Streamlining M&A Integration Effectiveness with Organisational Network Analytics
Source | medium.com | Togy Jose
Over 70% of M&As fail. With companies spending over 2 trillion dollars on M&A every year, this failure rate is a massive call-to-action. One of the key elements to making M&As work is to improve the effectiveness of the integration between the two workforces.
Organizational Network Analytics (ONA) enables leaders to create a Social Graph of the company and leverage that to identify who is “central” to the org and which are the informal communities driving the zeitgeist. This means ONA is ideally positioned to help leaders visualize and analyze the quality of collaboration throughout the integration journey.
The visuals used in this article are a representative sample of an M&A journey across 3 key stages i.e. Pre Merger, Merger, and Post-Merger (for convenience, these graphs only include interactions between leaders — ideally we should analyze the Social Graph of interactions across all levels).
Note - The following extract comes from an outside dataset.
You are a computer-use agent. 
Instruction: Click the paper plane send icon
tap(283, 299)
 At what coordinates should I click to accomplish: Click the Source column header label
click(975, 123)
Each node represents an individual, each link is a relationship between individuals, node size represents how central the individual is to the group and node color represents which entity he/she belongs to.
It is important to look at the integration journey from these three perspectives since ONA is leveraged differently at each stage. Before we get into specifics of how ONA can help — let’s first understand the two ways to create an organization’s Social Graph.
- Active ONA — This is a survey-based approach where participants are asked specific questions like “Who do you reach out to for expert advice?” or “Who do reach out for mentorship?”. The responses to these questions are highly contextual but limited in volume since the response rate for voluntary surveys is notoriously low and repeating surveys too often can lead to survey fatigue.